Вдруг кто-то дотронулся до моего плеча, я обернулась и увидела крайне обеспокоенного Фому.
— Анна! Пойдём отсюда, здесь небезопасно!
— Подожди. Расскажи мне, что случилось. За что казнят Иуду?
— За предательство. Он продал нашего Учителя первосвященникам за горсть монет. Прокуратор Понтий Пилат пощадил его, но первосвященники настояли на распятии.
— Я не верю тебе, Фома! Не хочу верить!
— Я сам не верю своим глазам. Но хочешь, я посажу тебя на плечи, и ты увидишь нашего брата Иуду, несущего свой крест на Голгофу?
— Каждый несёт тот крест, на котором впоследствии будет распят. Так, по-моему, говорил наш Учитель Иисус.
— Я не помню, чтобы он так говорил.
— Но почему он не помог Иуде? — праведно возмутилась я. — Одно слово Учителя — и ученика бы отпустили!
— Сказывается, что ты с нами не так давно. Неужели не понимаешь, что это — ещё один урок Учителя? Может быть, самый важный в нашей жизни?
Я притихла. Фома, казавшийся раньше странным и не вызывающим доверие, за предыдущее мгновение стал намного ближе.
— Вспомни, что Учитель говорил нам вчера, после того, как римские легионеры схватили Иуду?
Конечно, я помнила… но не могла вымолвить ни слова. Ведь вчера я «не была» в теле Анны…
Фома извлёк из кармана обрывок пергамента с понятными только ему знаками, и зачитал:
«Рай не приемлет твоего Я, твоих планов, твоих мечтаний. Рай не поддерживает твоей борьбы за власть, твоих занятий и даже твоего прощения. В раю нет необходимости прощать, потому что в раю никто не виноват. Никто из пребывающих в настоящем моменте не может совершить преступление или допустить ошибочную мысль. В раю невозможна твоя мыльная опера о преступлении и наказании. В нём невозможна мыльная опера о грехе и спасении.
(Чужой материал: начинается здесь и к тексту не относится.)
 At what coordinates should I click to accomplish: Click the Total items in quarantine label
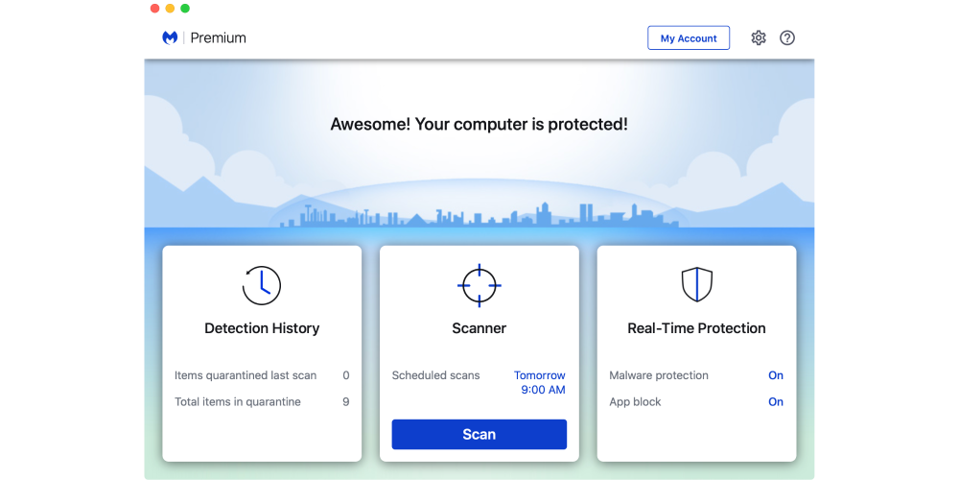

В раю ничего не нужно исправлять. В настоящем моменте тоже ничего не нужно исправлять. Вспомни об этом — и ты в Царстве Небесном».
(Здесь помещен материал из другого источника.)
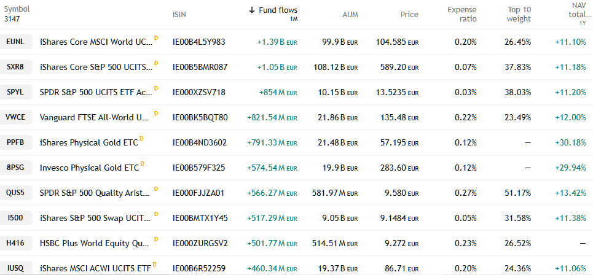Image resolution: width=593 pixels, height=275 pixels.
Task: Click the sort arrow beside Fund flows
Action: [x=252, y=10]
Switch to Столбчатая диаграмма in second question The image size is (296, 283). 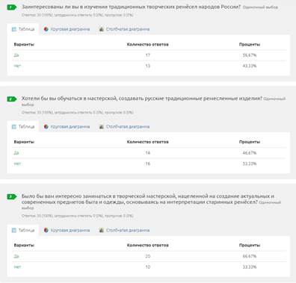pyautogui.click(x=124, y=127)
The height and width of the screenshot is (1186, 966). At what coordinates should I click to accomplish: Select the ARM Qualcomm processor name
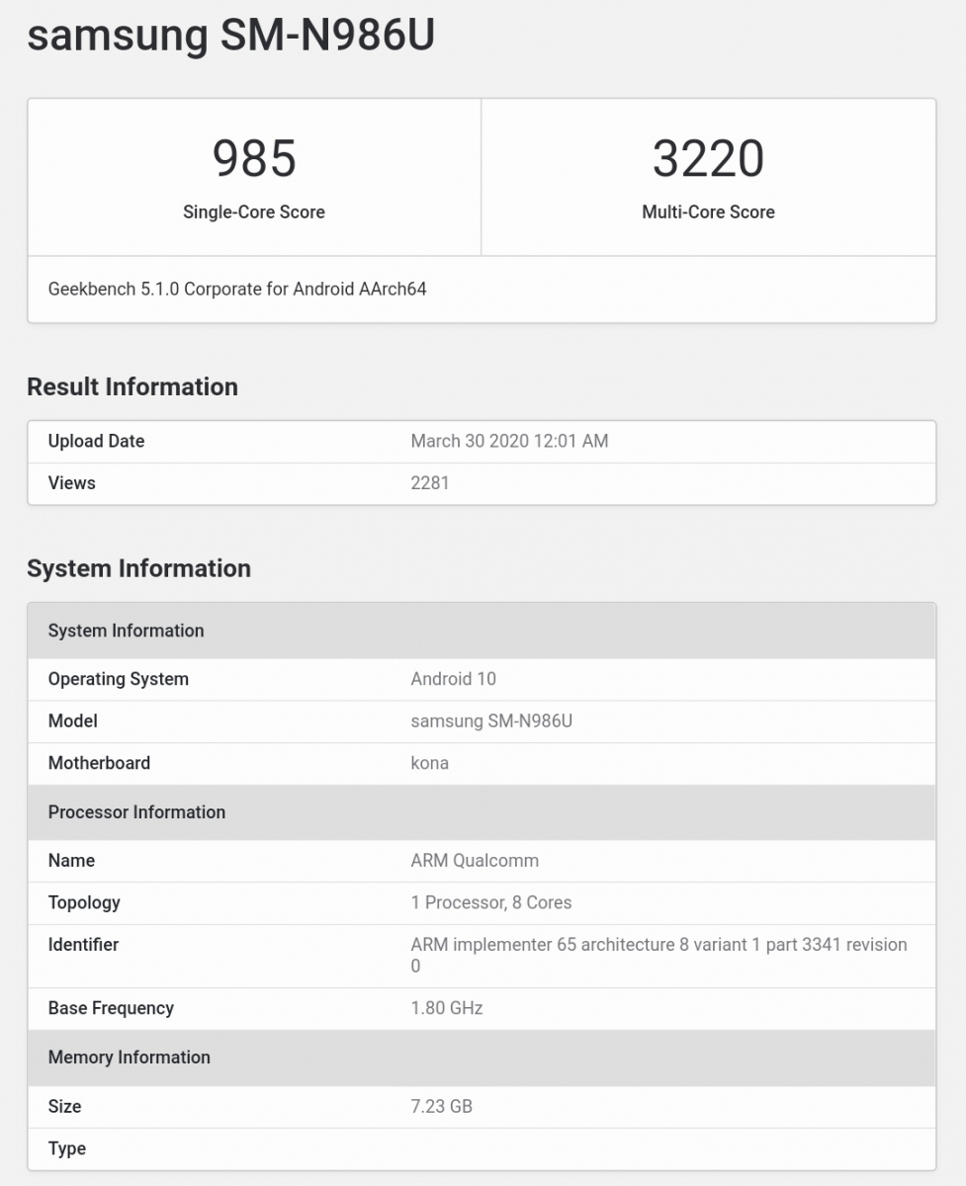pos(475,861)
Какое-то время я стояла просто ошарашенной. Вернул меня в действительность прокатившийся по толпе небывалый гул удивления. Могучий Фома, не долго думая, подхватил меня на руки и водрузил к себе на плечи, благо, весила я меньше килограмма. И то, что мы увидели, не поддавалось осмыслению. Я вцепилась в плечи Фомы и заворожённо наблюдала.
Учитель находился в окружении солдат, а Иуда лежал на земле рядом с крестом. Один из солдат, видимо, командир, громко воскликнул:
— Ещё раз повтори, что ты сказал! Я хочу, чтобы тысяча жителей Иерусалима засвидетельствовала твои слова, иначе меня казнят за пособничество осуждённому.
Учитель повернулся к людям и произнёс:
— Этот человек ни в чём не виноват. Отпустите его, а если вам обязательно нужно кого-то казнить, то казните меня.
— Вы берёте вину этого осуждённого на себя?
— Да. И вину, и крест его беру.
— Все слышали? — заголосил командир. — Этот святой человек добровольно идёт на казнь вместо осуждённого Иуды Искариота! Как твоё имя, достойнейший из достойных?
— Иисус Назаретянин.
Тысяча людей восхищённо зашептала это имя, передавая его из уст в уста. Наконец оно дошло и до Фомы, который обернулся к следующему человеку и прошептал:
— Учитель Иисус Назаретянин.
— Зачем он сделал это? — засомневалась я, но меня, к счастью, никто не услышал.